Александр Александрович Блок. Из письма К. М. Садовской. Петербург, 1898 г.:

Чем больше я вижу Тебя, Оксана (так у Блока. – Сост.), тем больше во мне пробуждается то чувство, которое объяснить одним словом нельзя: в нем есть и радость, и грусть, а больше всего горячей, искренней любви, и любовь эта не имеет границ и, мне кажется, никогда не кончится. Чувство это бурно и не дает мне совсем покоя, я имею потребность видеть Тебя как можно чаще, любоваться Тобой и хоть на минуту утишить ту страшную бурю, которая все время бушует у меня в душе; и мне хочется, чтобы Ты, безмятежный ангел, обвеяла меня своими крылами и разрушила сомненья моей больной души, которая стремится к Тебе только и не находит выхода. Ты скажешь, откуда взялись эти порывы у такого холодного, безнадежного эгоиста, который заботится только о себе?! Неужели же я не знаю, что я действительно эгоист, и сознание этого часто мучает меня… Я не могу ждать дольше пятницы нового свидания: если только можешь, то приходи в четверг, я буду ждать Тебя во 2-й линии против дома; мне нужно только видеть Тебя и знать, что Ты со мной; а в пятницу прийти я не могу, меня заставляют исповедываться именно вечером. Странное совпадение! Приходи в четверг, ради бога, моя душа только к Тебе стремится, только Тебя и жаждет.
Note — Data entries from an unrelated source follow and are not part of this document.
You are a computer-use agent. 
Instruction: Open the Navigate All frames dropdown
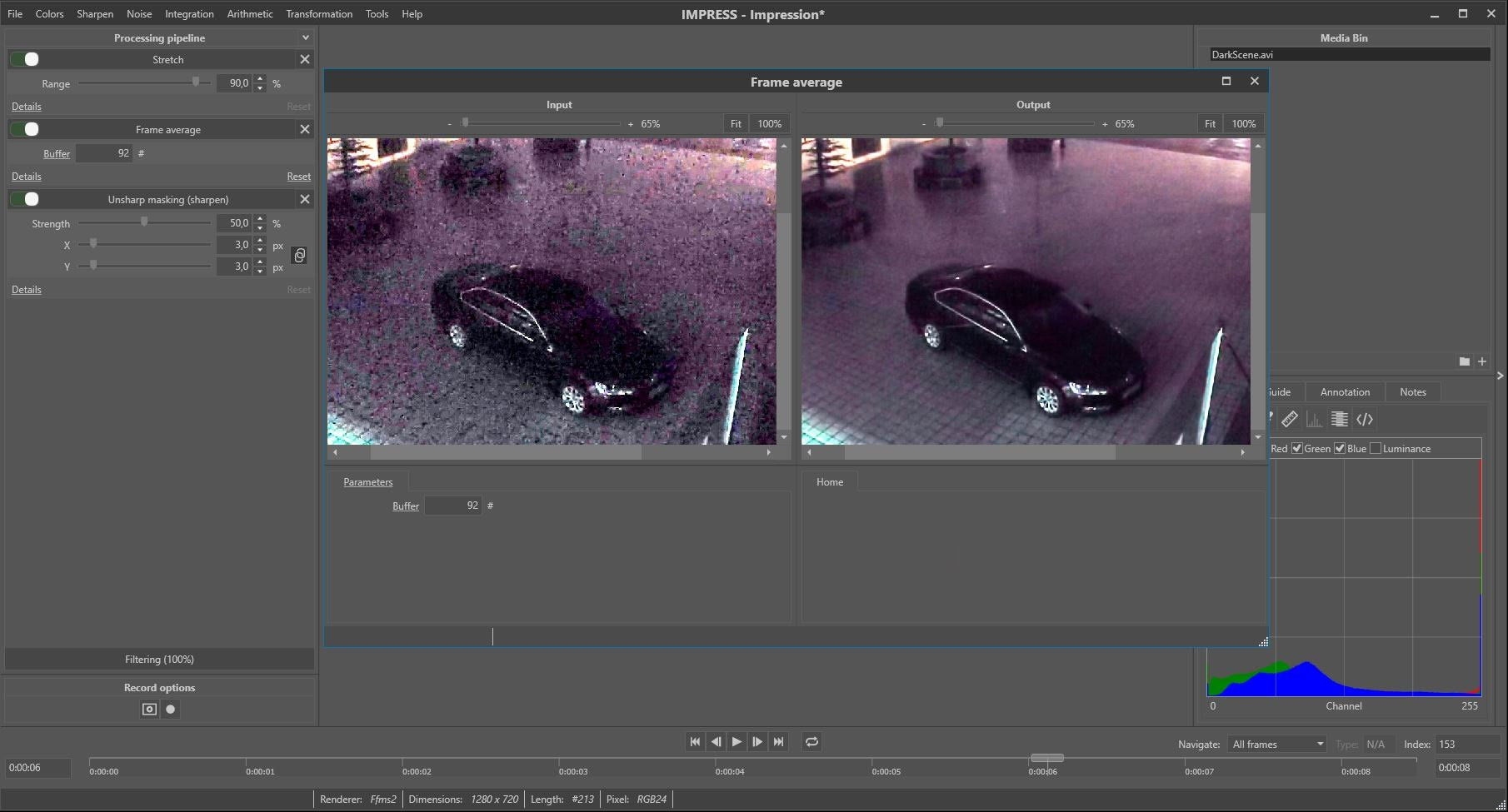click(x=1277, y=745)
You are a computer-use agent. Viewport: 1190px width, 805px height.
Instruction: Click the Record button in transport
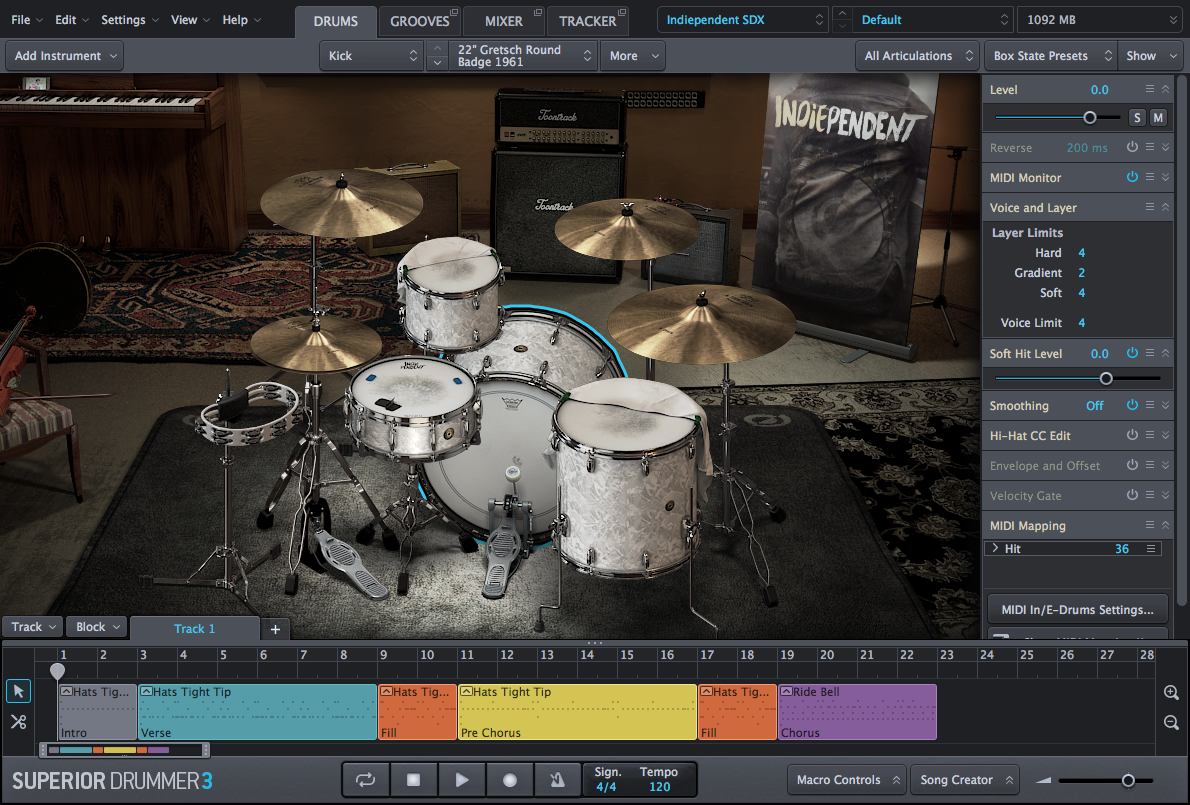pos(510,780)
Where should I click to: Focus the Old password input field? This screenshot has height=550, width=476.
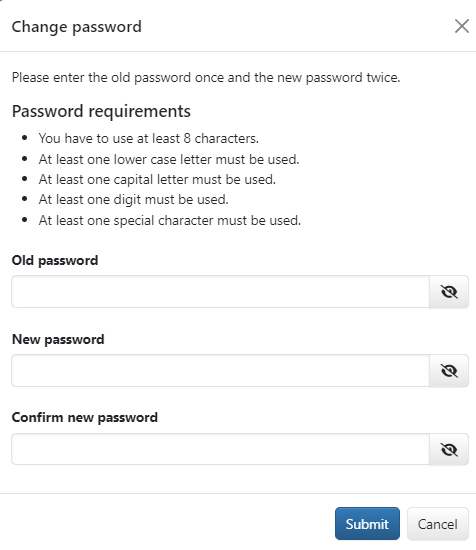(221, 291)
Может быть, Твое письмо поможет мне избавиться от эгоизма, и этим Ты спасешь меня от большого горя в жизни; а если Ты думаешь, что экзамены и пр. будут страдать от этого, то знай, что мне прежде всего нужна жизнь, а жизнь для всякого человека самое главное, потому я и стремлюсь к Тебе и беру от Тебя все источники жизни, света и тепла. Не знаю, может быть, это свойственно моей молодости, но на меня благотворно и живительно действует эта роскошно распускающаяся весна и наполняет все мое существо, особенно когда Ты со мной, а мне кажется часто, что Ты близко от меня, и я думаю,

 
Не здесь ли Ты легкою тенью,
Мой гений, мой ангел, мой друг,
Беседуешь тихо со мною
И тихо летаешь вокруг?
 
 
И робким даришь вдохновеньем,
И сладкий врачуешь недуг,
И тихим даришь сновиденьем,
Мой гений, мой ангел, мой друг…[10]10
  Строки А. А. Фета. – Сост.


[Закрыть]

 

У меня в сердце постоянно звучат эти чудные строки. А мысль о Тебе действует на меня как музыка: то душа полна грусти, то внезапно замрет от бурного веселья, то жадно стремится к свету. Не правда ли, что это любовь? Будешь ли Ты еще сомневаться?
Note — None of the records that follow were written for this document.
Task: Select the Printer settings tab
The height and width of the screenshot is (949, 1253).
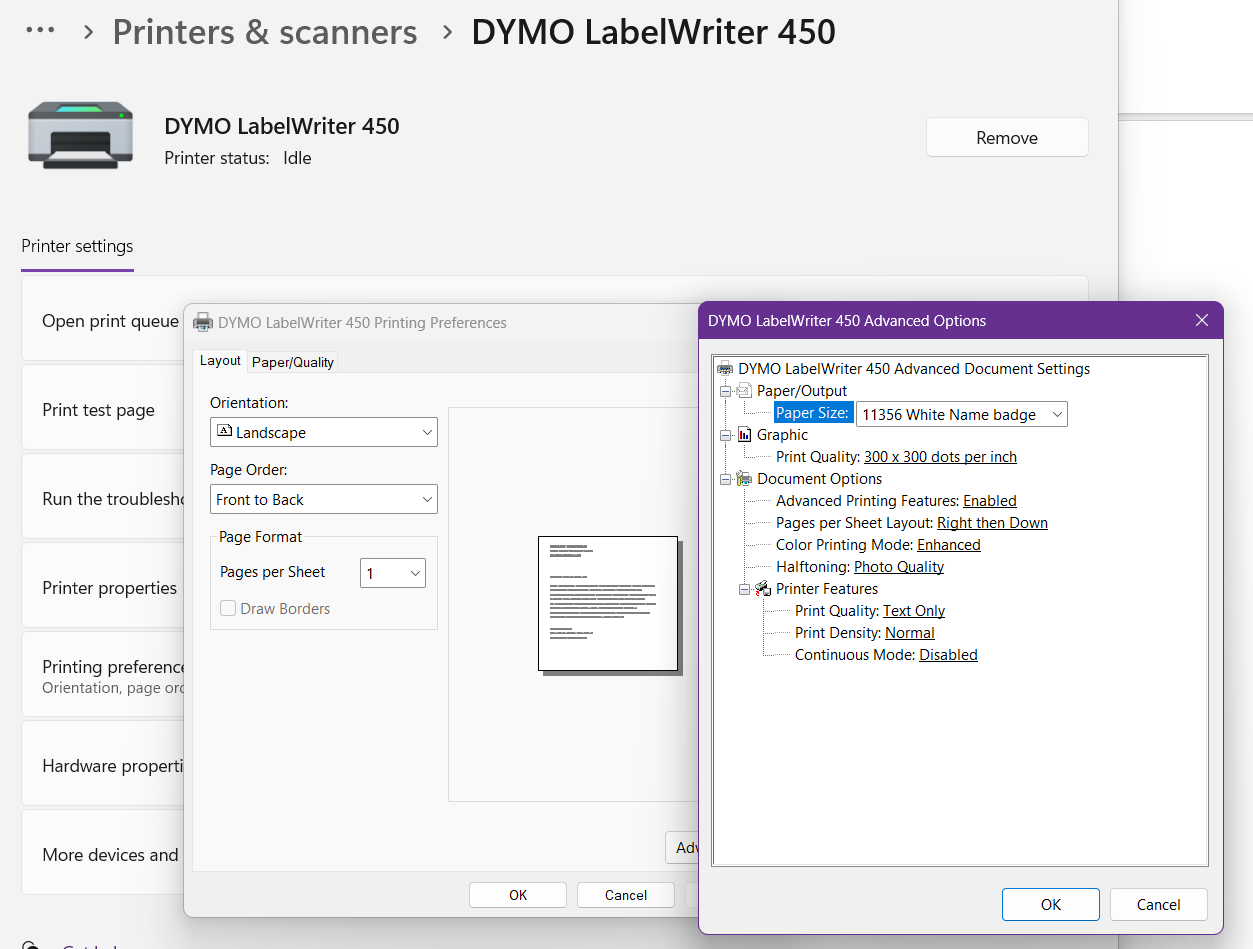Action: [77, 246]
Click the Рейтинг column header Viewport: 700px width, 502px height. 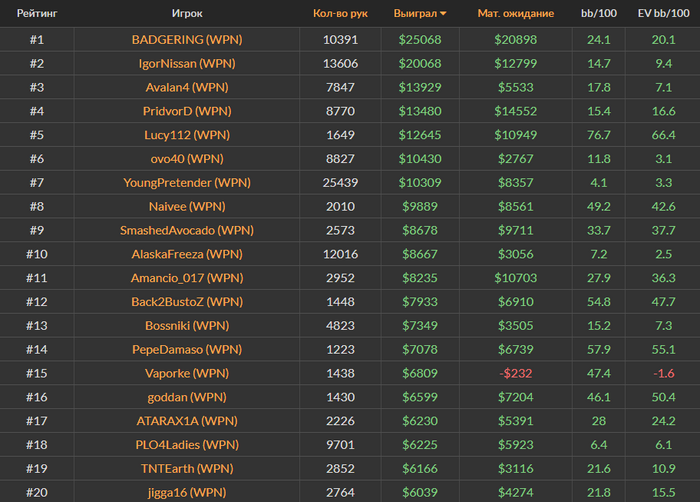[36, 14]
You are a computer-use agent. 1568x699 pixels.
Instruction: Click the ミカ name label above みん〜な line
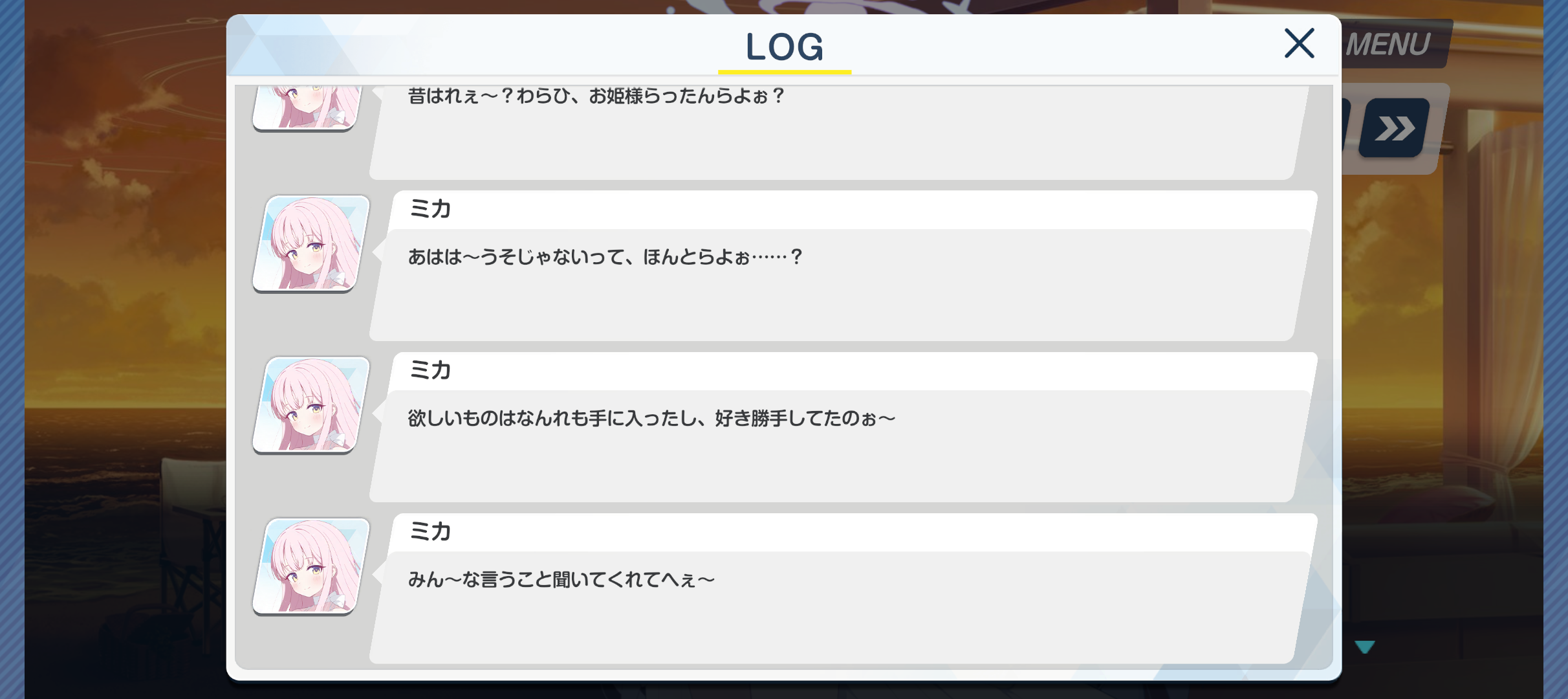430,531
Я жду теперь Твоих писем, как неземного счастья… Жду Тебя, приходи.

Мария Андреевна Бекетова:

До 1900-го года включительно Блок не прерывал связи с К. М. С‹адовской›. Они встречались в Петербурге после встречи в Наугейме. Подробности и фазы этого романа можно проследить по многим стихам, напечатанным в собрании стихотворений Блока и в томиках неизданных и не вошедших в собрание. Они по большей части обозначены инициалами К. М. С. Из них видно, как образ Люб‹ови› Дм‹итриевны› все сильнее и сильнее овладевал всем существом поэта и мало-помалу вытеснил из его сердца образ любовницы. След этого романа остался на всю жизнь, как мы знаем из цикла стихов «Через двенадцать лет», посвященного К. М. С., но чувство поэта угасло.